----- PAGE TEXT

The Danish transplant also started an “anarchist blues grass” band called Alfredo with Al Pityo and Chris Kuykendall. The local trio play frequently at The Cabbage Shed and Stormcloud Brewing Company, as well as the Western Avenue Grill in Glen Arbor. Stig-Nielsen’s persona is unique: he speaks Danish — with this journalist, who’s also of Viking heritage — with the sophisticated demeanor of the well-healed region north of Copenhagen, but he moved to Kentucky at age 12, so his English reveals a southern twang. Likewise, Stig-Nielsen’s long, wavy hair and tattoos complement his hill country roots.
In the Frankfort-Elberta area, Stig-Nielsen and Mas found what, in their minds, Portland had lacked: genuine economic and social diversity (though Northern Michigan remains racially homogenous).
“The circle of community here is a broad, multi-dimensional variety of people,” Stig-Nielsen says. “People will amaze you constantly with their knowledge and their hobbies. Here, your job doesn’t reflect how intelligent or creative you are. You might meet a house painter, and — once you engage with them — you realize they have an immense grasp on the world and are doing amazing things. Here, your job does not define you.”
In March they departed for rural Jamaica to begin a 27-month stint with the Peace Corps. But things didn’t work out. The free-spirited, politically passionate advocates say that they clashed with the hierarchal, corporate structure of the Peace Corps. The couple felt that their hands were tied working for the U.S. government and that there wasn’t enough room for growth. So this spring, they returned to Elberta to once again embrace this community’s free spirit.
In so doing, Frederik Stig-Nielsen and Betsy Mas represent the bold exception to the rule — they are fish swimming upstream.
Most millennials who have come of age during the rise of the “creative class” have chosen to live and play in thriving cities — Chicago, Brooklyn, San Francisco, and Portland, too — with stable jobs, urban diversity, public transit, bicycle lanes, and nonstop stimulation. That outward migration has decimated Michigan in the past decade, subjecting the mitten state to an epic “brain drain.”
The futurists got it wrong, Michigan Future president Lou Glazer told a summit of young professionals last May in Lansing. The Netscape Navigator browser launched 20 years ago, marking what many consider the dawn of the Internet age. Because digital work could foreseeably be done from any place, the futurists had predicted that the creative class would return to rural America and work from their cabins, their mountaintops, their riversides. But the opposite has happened. Now ,75 percent of millennials are concentrated in big cities; their generation is more urbanized than any other generation in history.

----------

_PROBLEM SET:_
1/ In the article about Frederik Stig-Nielsen and Betsy Mas, at what age did Stig-Nielsen move to Kentucky?
2/ Reproduce the part of the article about Frederik Stig-Nielsen and Betsy Mas starting with "In March they" and going on through "community’s free spirit.".

----- DATA SUPPLIED

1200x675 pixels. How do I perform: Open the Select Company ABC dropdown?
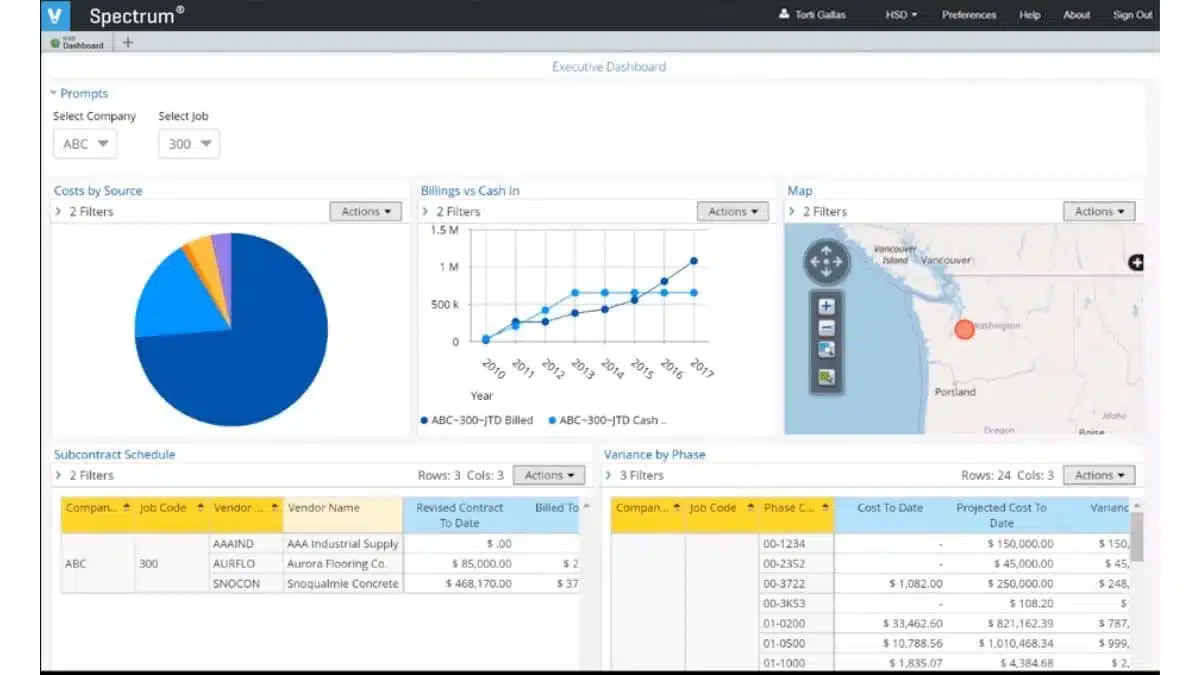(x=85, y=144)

----------
----- DATA SUPPLIED

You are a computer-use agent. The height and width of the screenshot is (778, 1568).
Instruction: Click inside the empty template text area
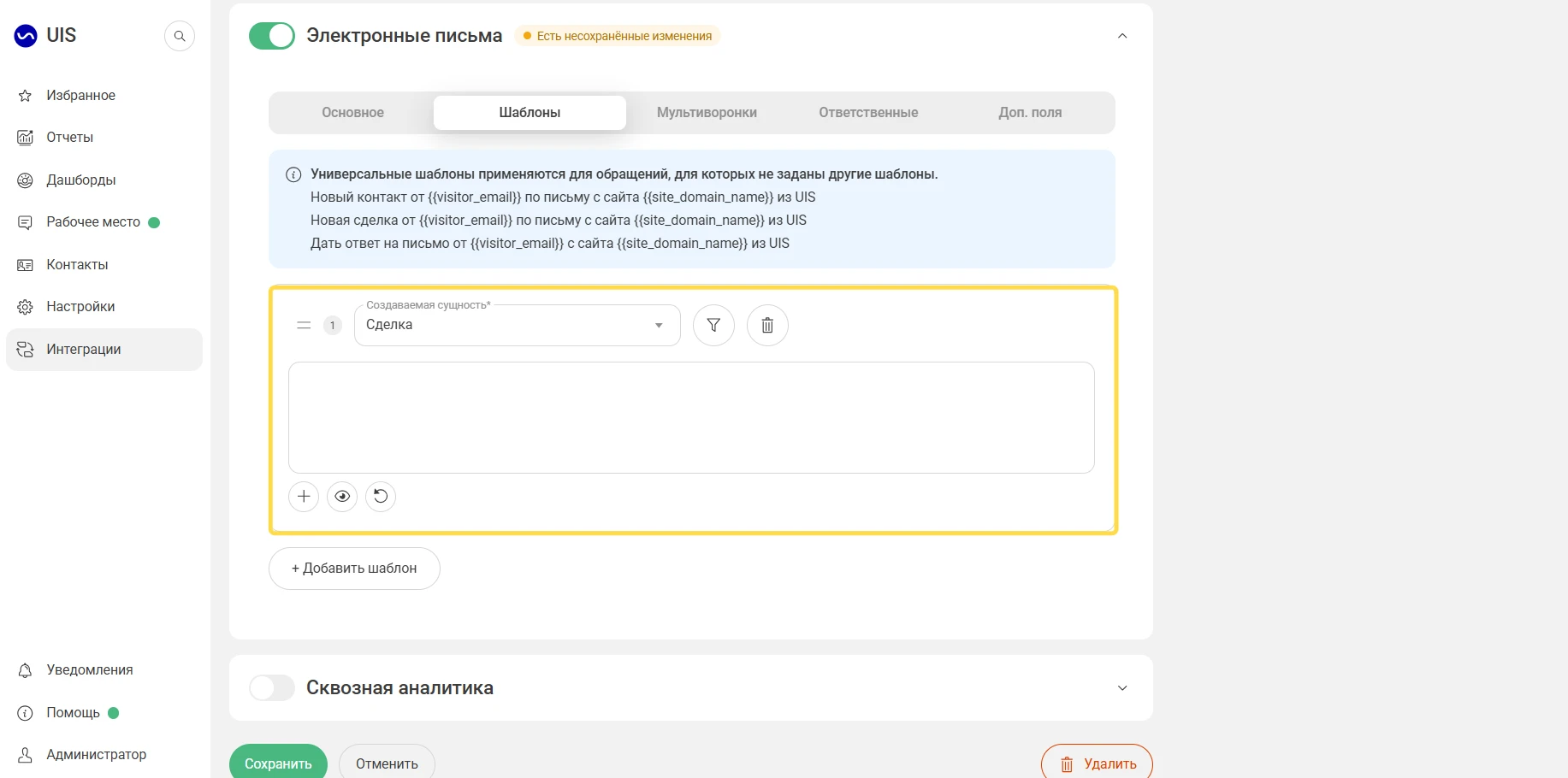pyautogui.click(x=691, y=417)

----------
----- DATA SUPPLIED

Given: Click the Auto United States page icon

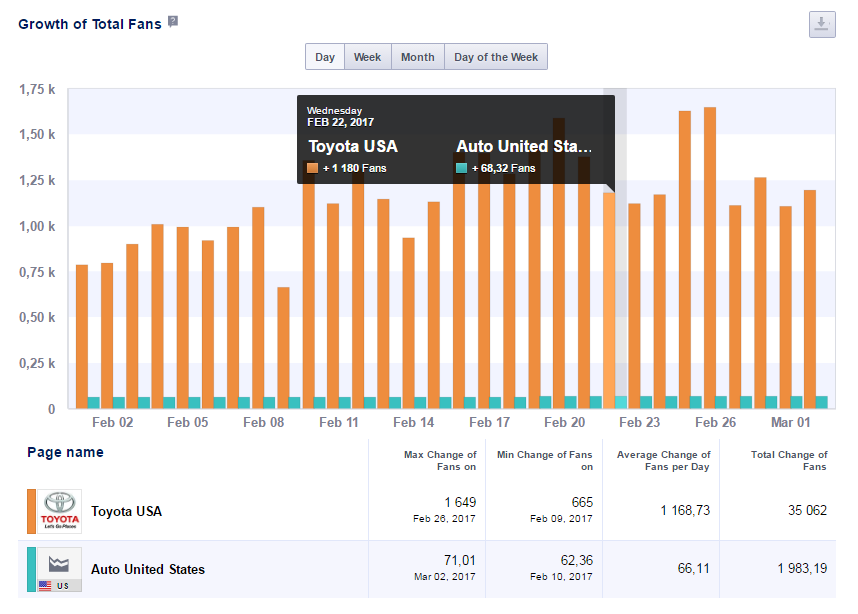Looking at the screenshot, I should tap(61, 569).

----------

_SET OF ANSWERS:_
1/ He moved to Kentucky at age 12.

2/
In March they departed for rural Jamaica to begin a 27-month stint with the Peace Corps. But things didn’t work out. The free-spirited, politically passionate advocates say that they clashed with the hierarchal, corporate structure of the Peace Corps. The couple felt that their hands were tied working for the U.S. government and that there wasn’t enough room for growth. So this spring, they returned to Elberta to once again embrace this community’s free spirit.